Popular brightening procedures include chemical peels, lasers, light sources, and microneedling. Laser therapy and liquid nitrogen cryotherapy have been shown to be beneficial for sunspots. Melasma, on the other hand, may benefit from chemical peeling in conjunction with topical therapy but, when reviewed globally, the available evidence suggests that melasma does not respond predictably well to any currently available procedural intervention, possibly because melasma pigmentation can reside in both the epidermis and dermis. Still, hyperpigmentation procedures continue to be popular and may enhance the efficacy of topical therapies used in combination.
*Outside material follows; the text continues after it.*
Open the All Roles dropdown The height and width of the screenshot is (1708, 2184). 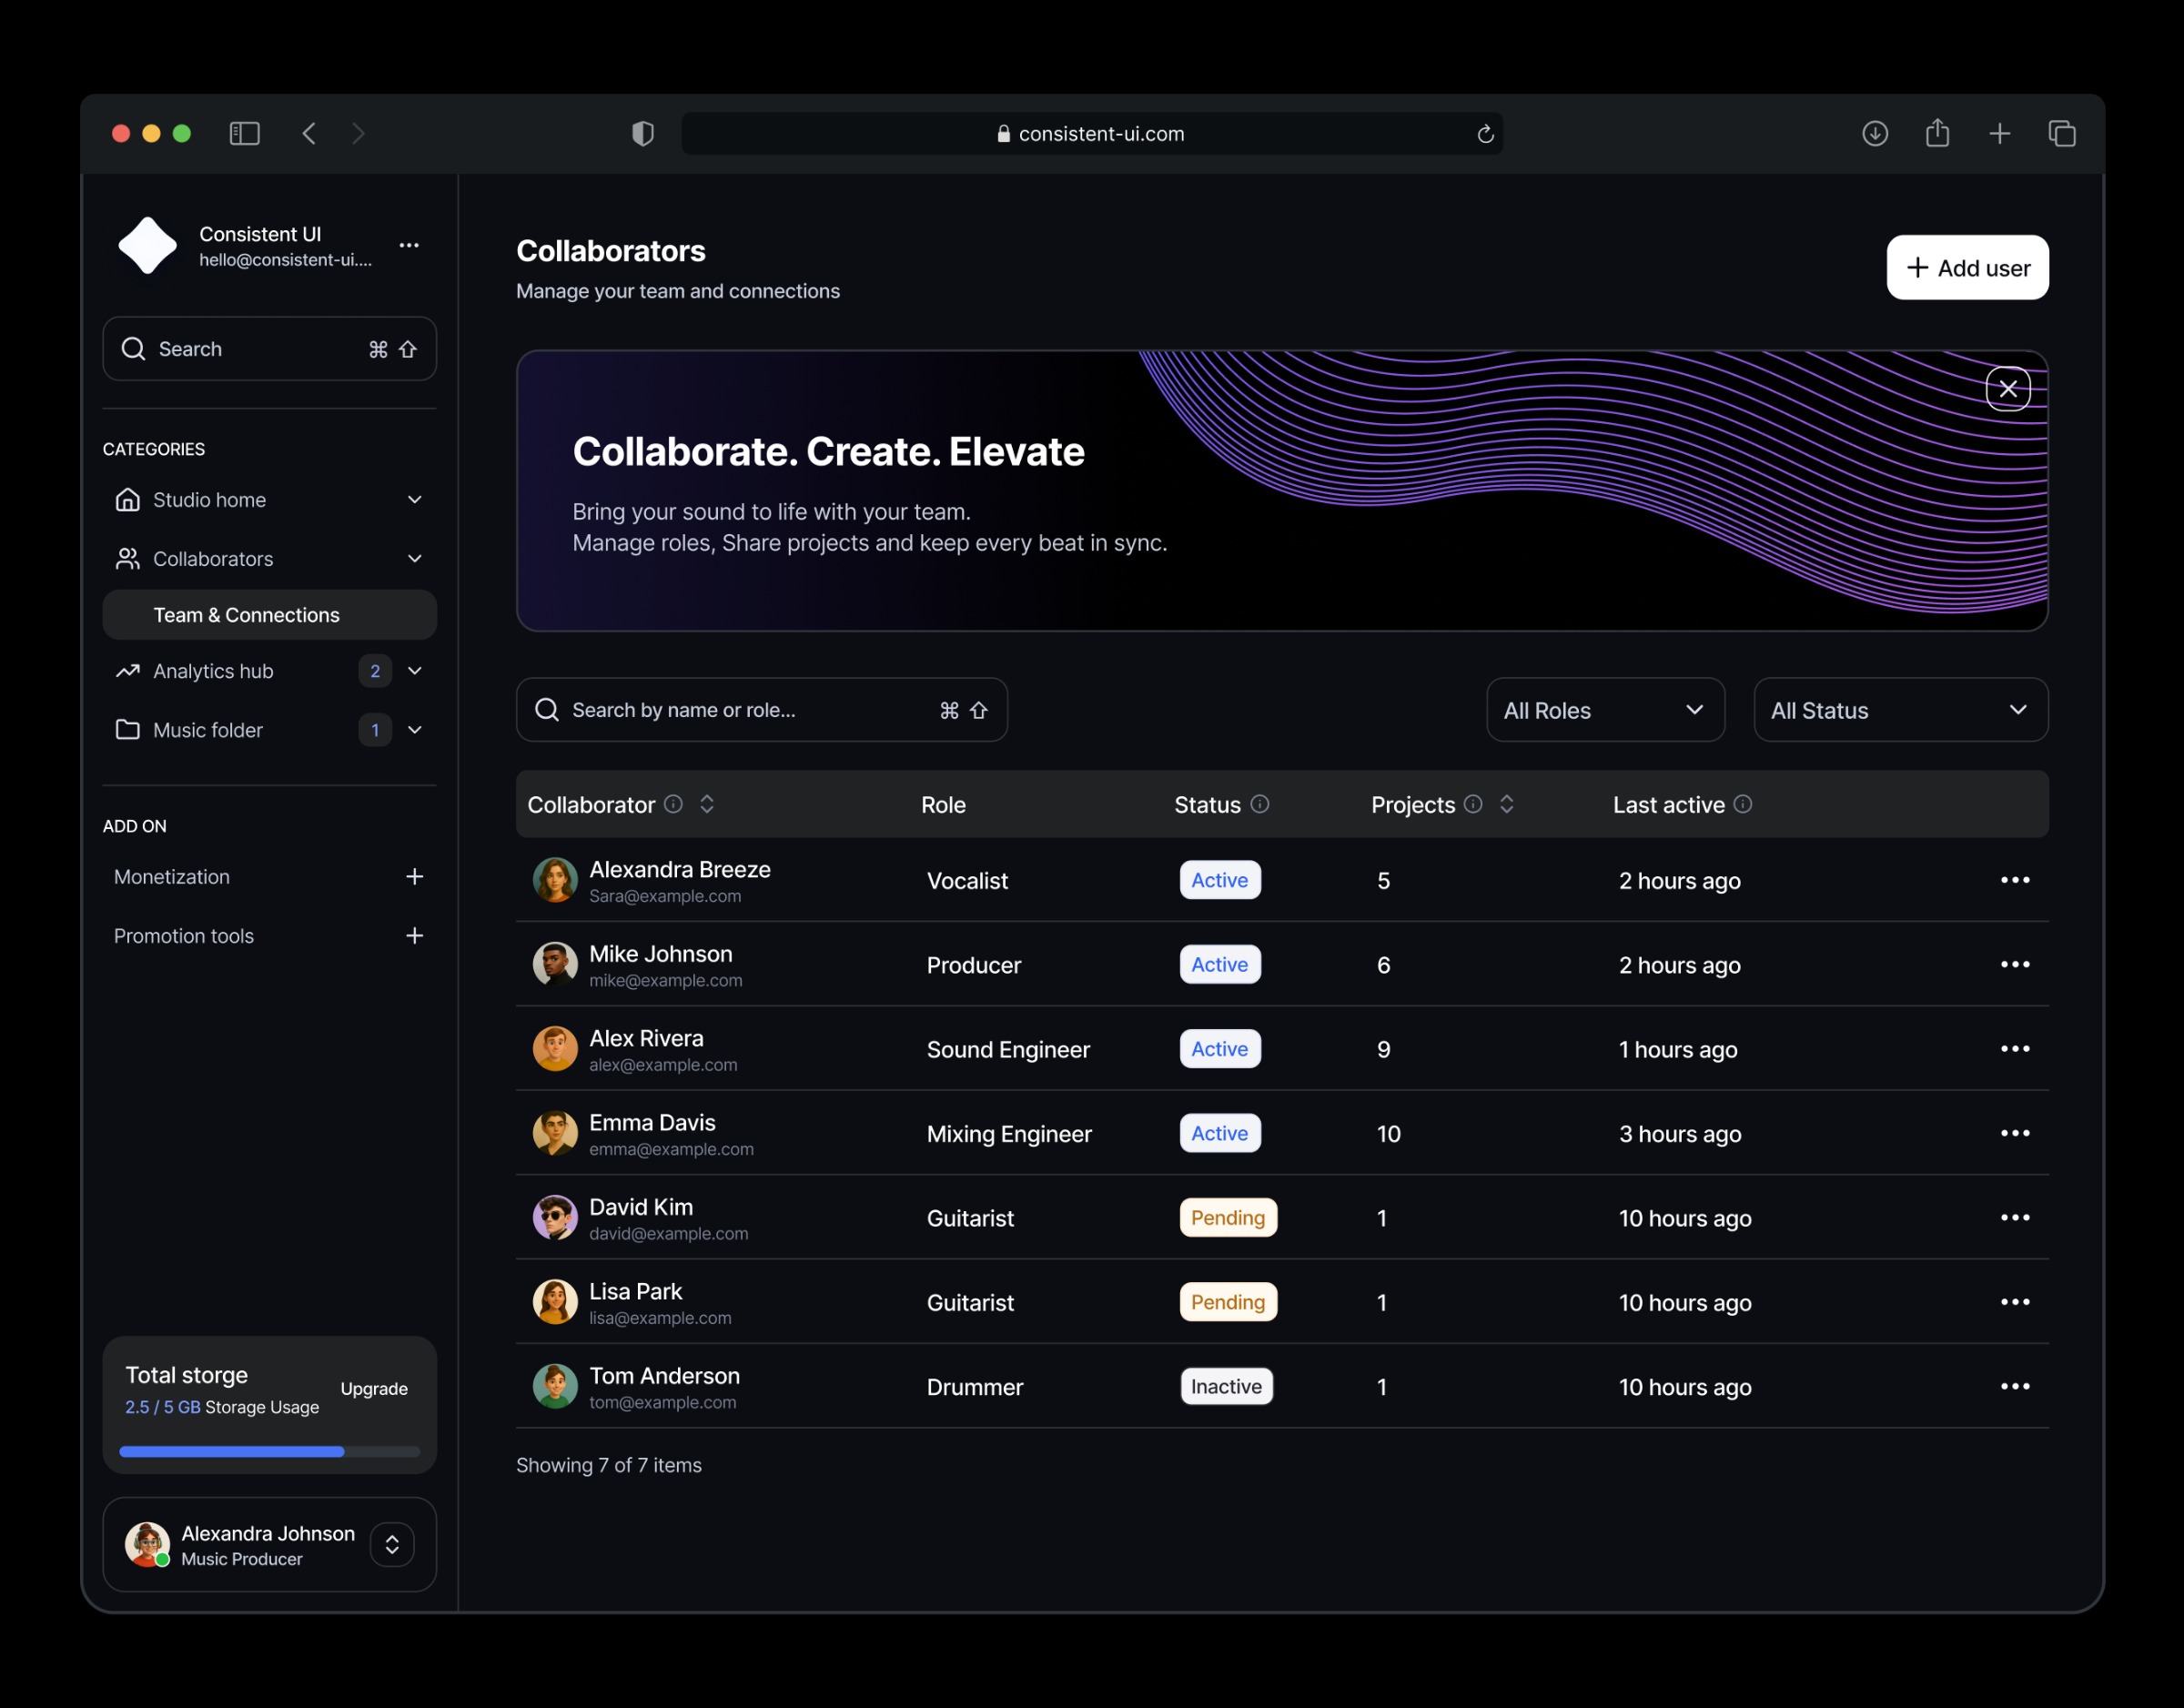pos(1604,710)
Some professionals believe that microneedling may help melasma by allowing better penetration of brightening ingredients.
Oral therapies are newer adjunctive treatment options for hyperpigmentation. These agents are used prophylactically to prevent the development of new hyperpigmentation rather than as targeted treatment of existing dark spots. Polypodium leucotomos (PL) is a safe, well tolerated, and increasingly popular extract that decreases stimulation of melanin production by limiting damage from ultraviolet light exposure. Glutathione is another natural oral ingredient that has been shown to decrease hyperpigmentation over time, presumably by decreasing inflammation within the skin.
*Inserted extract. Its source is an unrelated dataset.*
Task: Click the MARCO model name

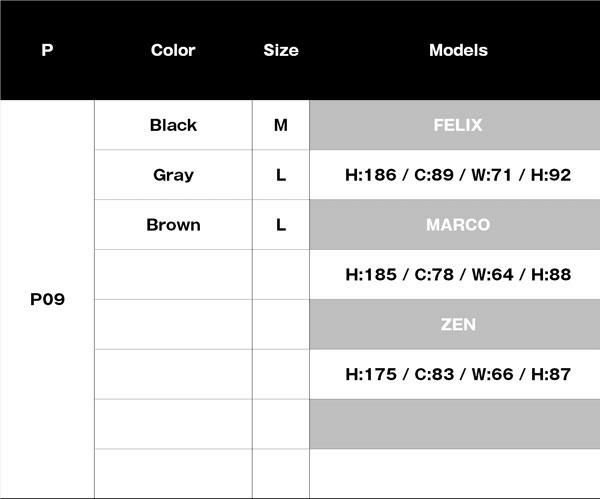Action: [458, 225]
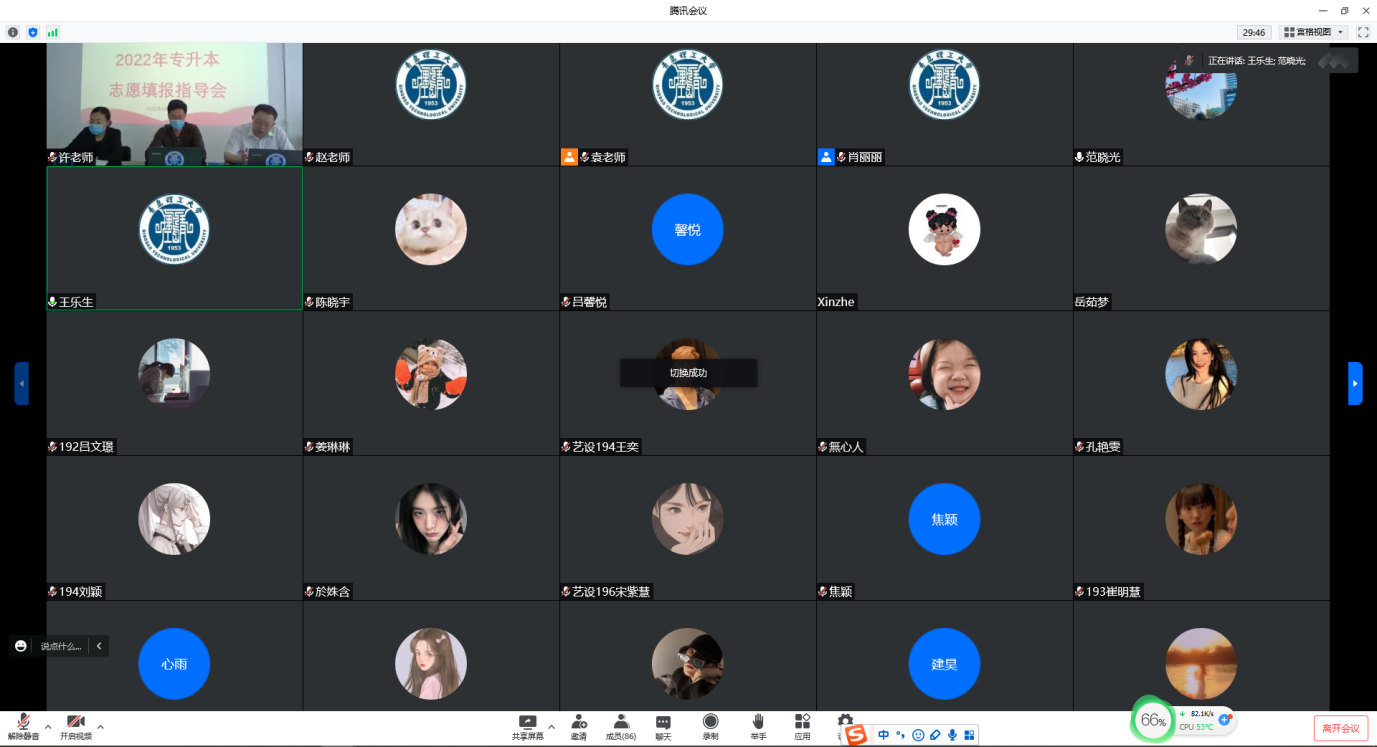
Task: Open the 应用 apps icon
Action: click(802, 723)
Topical therapies for hyperpigmentation remain popular; there is an ever-widening range of brightening products. Efficacy and tolerability vary. The most effective and popular brightening ingredient is hydroquinone, a synthetic ingredient. Hydroquinone is unstable in formulation. Both hydroquinone and the sulfite preservatives used to help preserve it frequently cause irritation. Hydroquinone has profound effects on melanin production due to multiple biochemical effects on melanocytes. Similar molecularly to hydroquinone, arbutin is a safe, natural, and stable ingredient that is slowly metabolized into hydroquinone within the skin for prolonged bioavailability and excellent tolerability. Arbutin has an excellent performance profile and continues to grow in popularity.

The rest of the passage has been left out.